> _Daftar data_:
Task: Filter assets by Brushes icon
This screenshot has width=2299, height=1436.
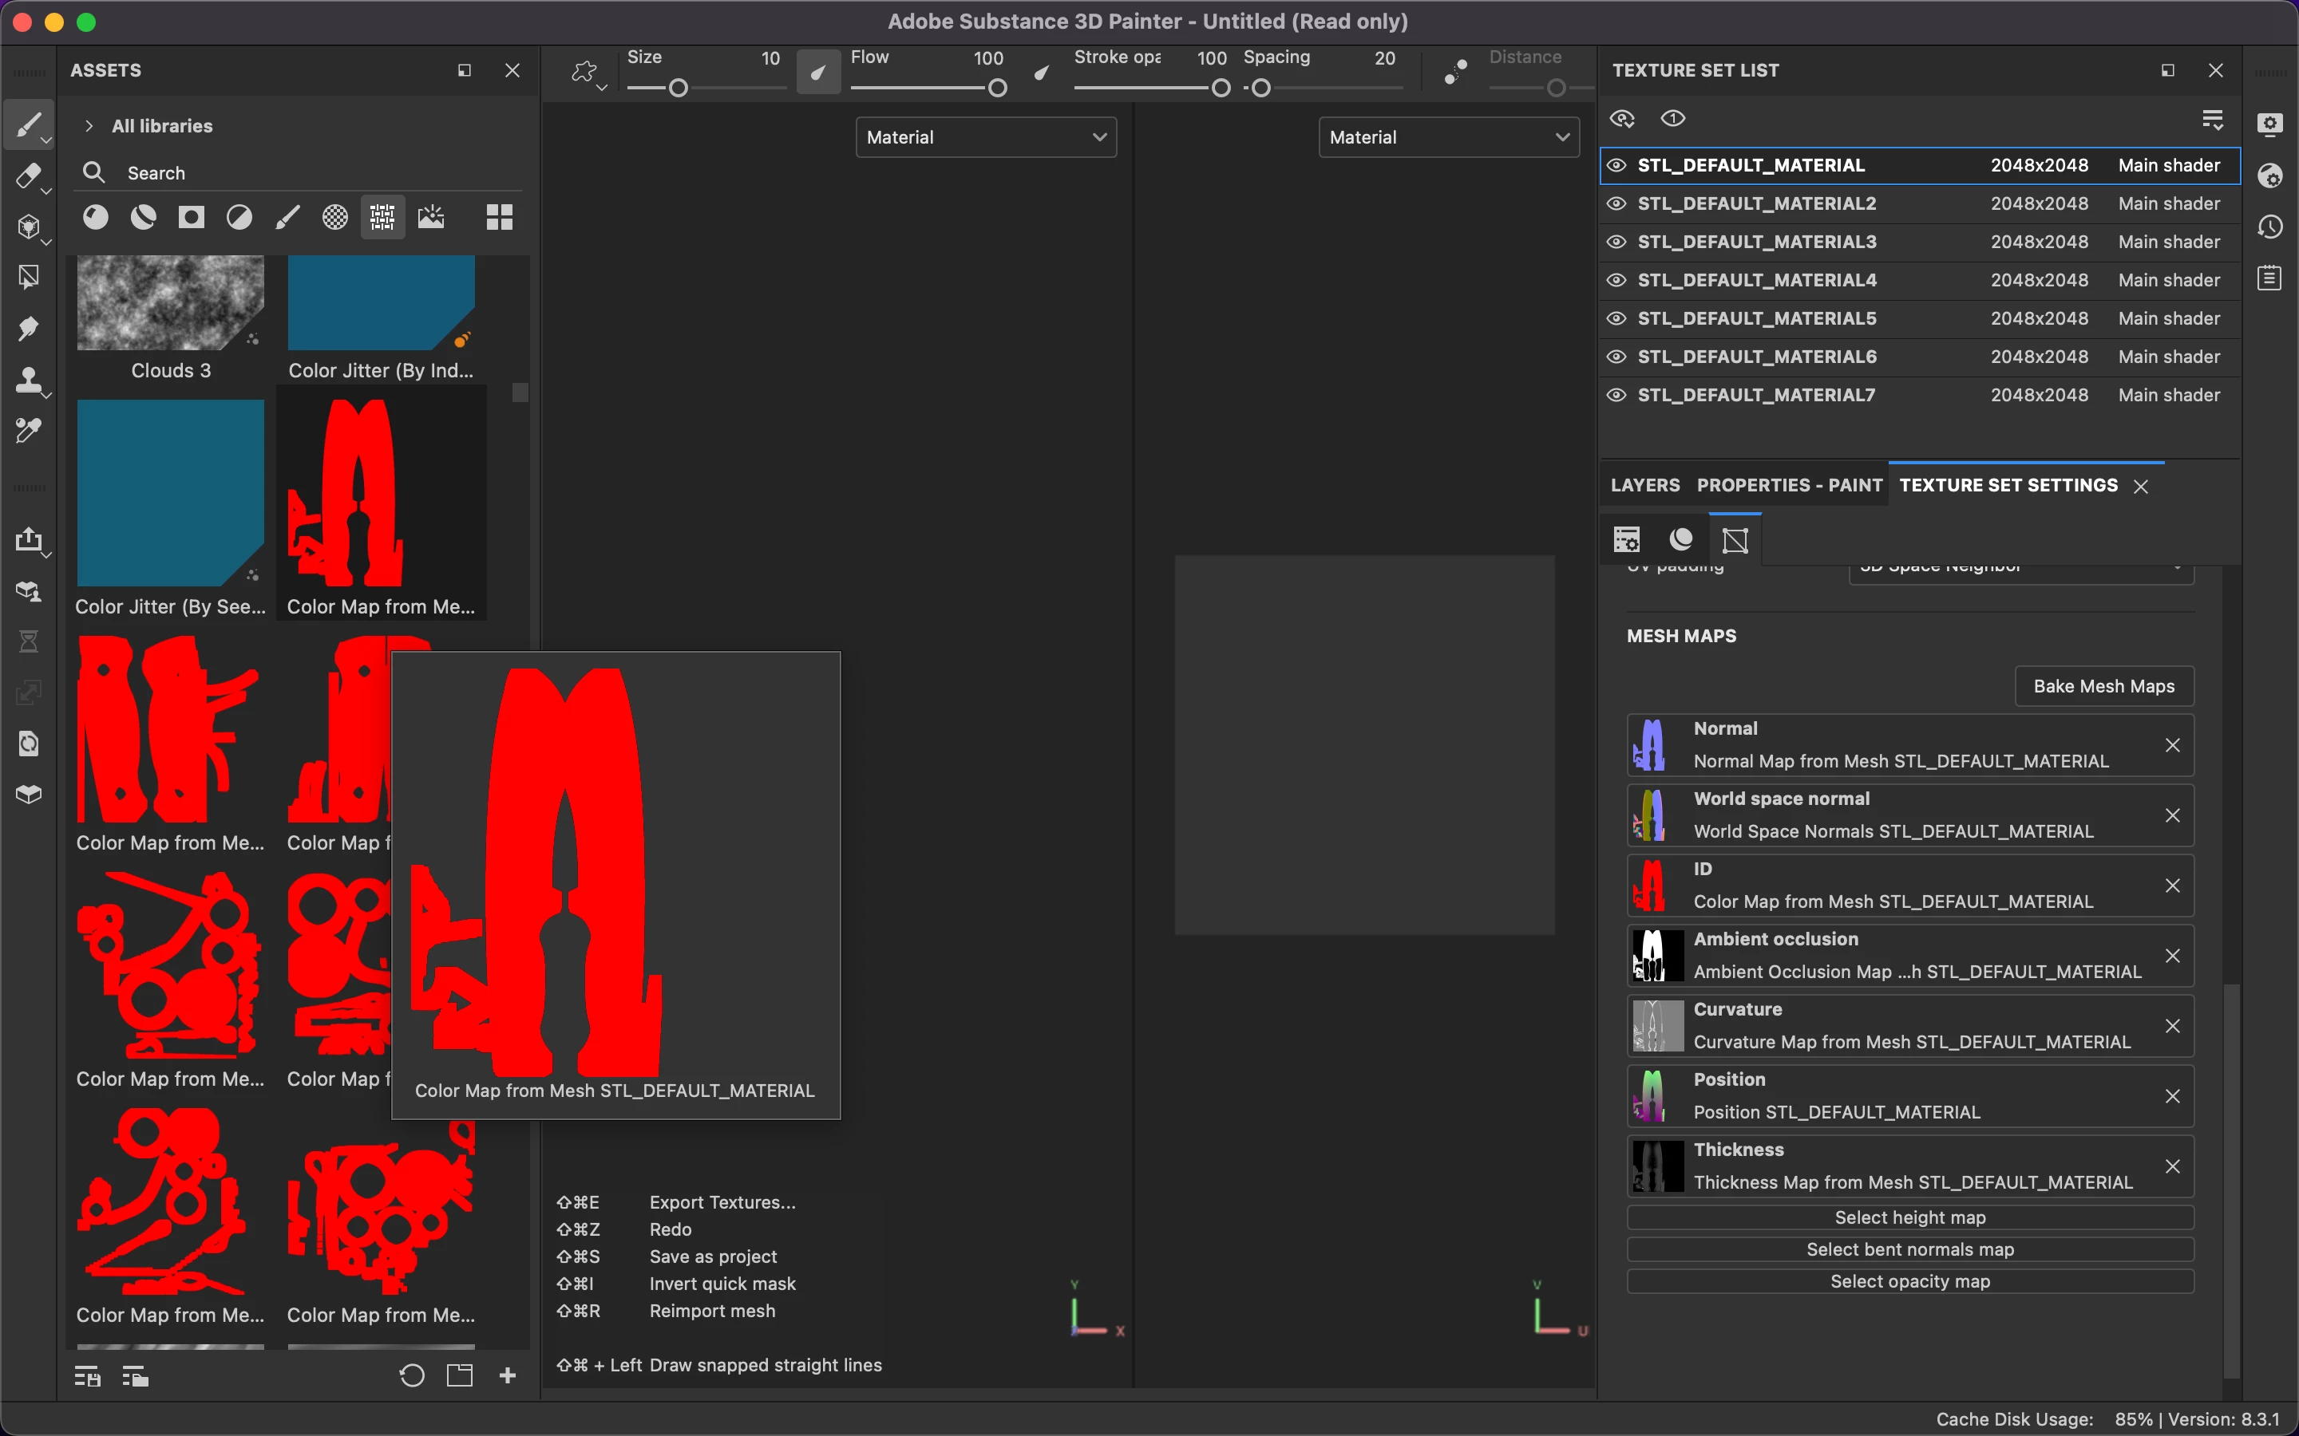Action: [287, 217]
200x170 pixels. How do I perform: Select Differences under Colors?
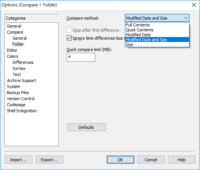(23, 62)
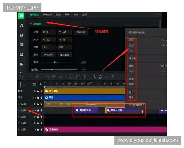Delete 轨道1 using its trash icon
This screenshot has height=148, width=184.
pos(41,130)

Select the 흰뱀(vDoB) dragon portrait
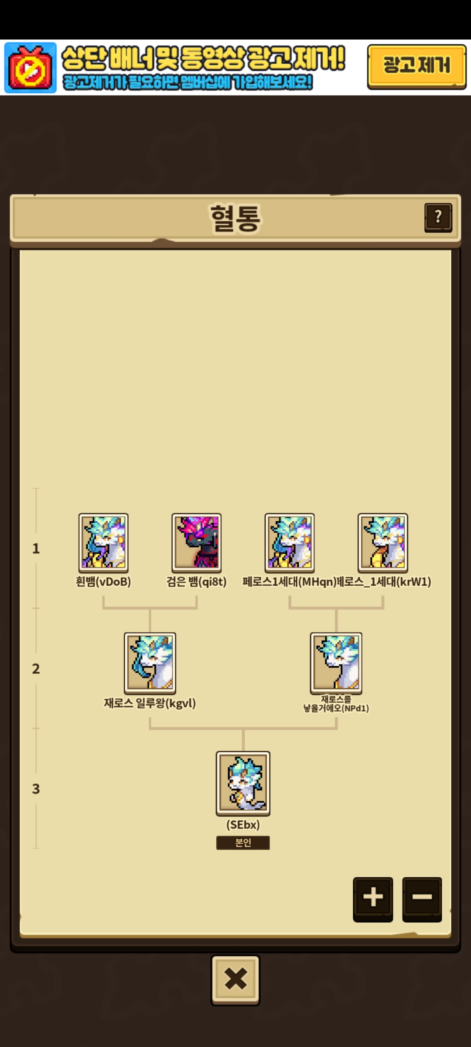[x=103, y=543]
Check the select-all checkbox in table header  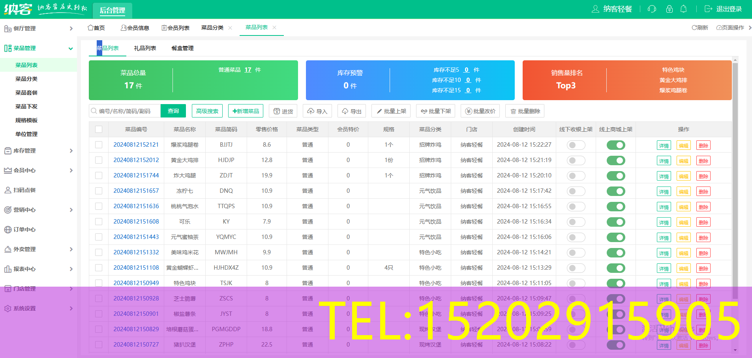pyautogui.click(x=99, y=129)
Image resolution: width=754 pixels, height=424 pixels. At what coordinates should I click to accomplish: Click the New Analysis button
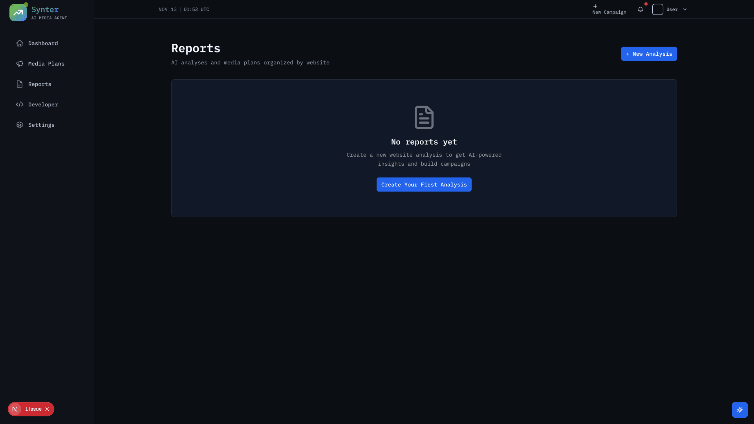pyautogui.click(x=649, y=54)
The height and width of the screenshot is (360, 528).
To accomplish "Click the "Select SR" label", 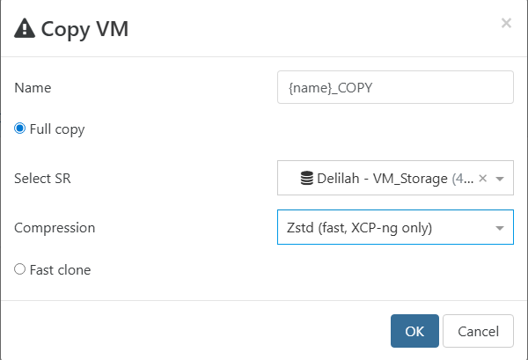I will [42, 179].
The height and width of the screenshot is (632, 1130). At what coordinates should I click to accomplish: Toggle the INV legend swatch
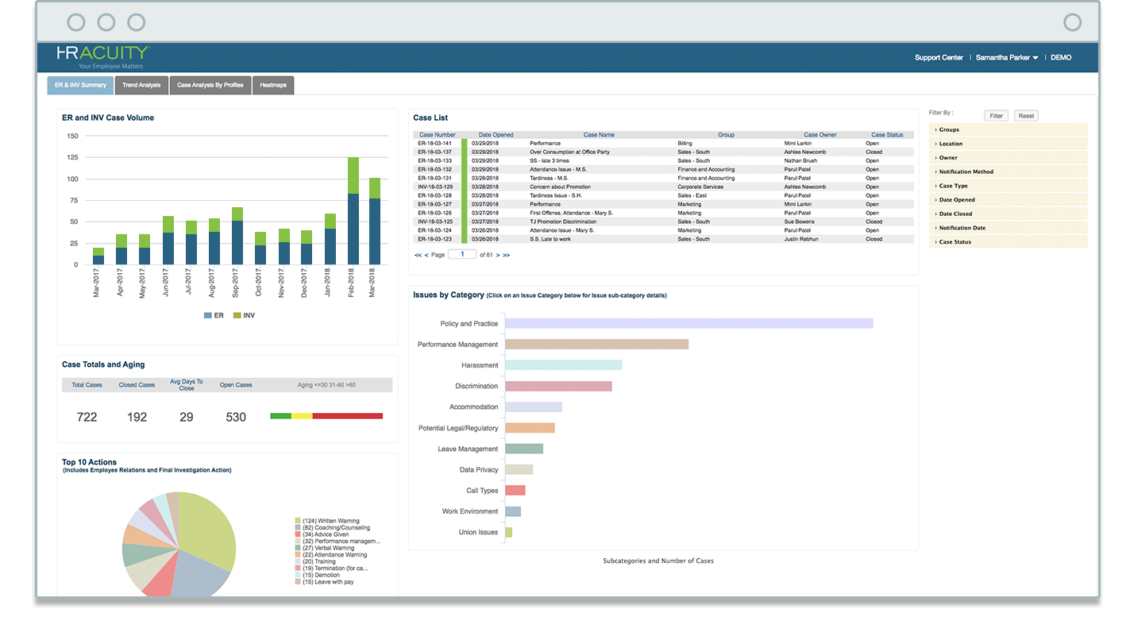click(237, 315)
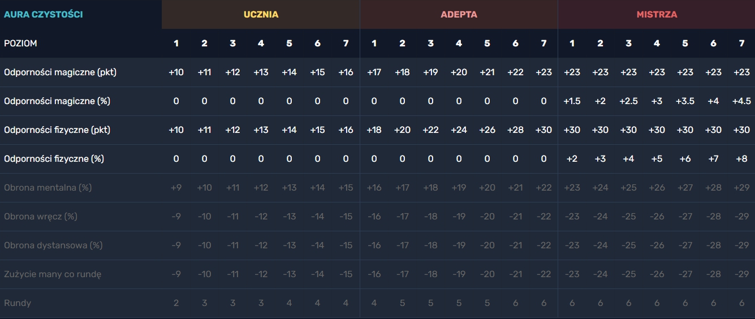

> _Deskripsi Soal_:
Ambil setiap baris dari data di atas yang memuat kata "This", lalu tuliskan baris-baris itu.

> _Jawaban Soal Ini_:
This screenshot has width=2299, height=1436.
This screenshot has height=148, width=184.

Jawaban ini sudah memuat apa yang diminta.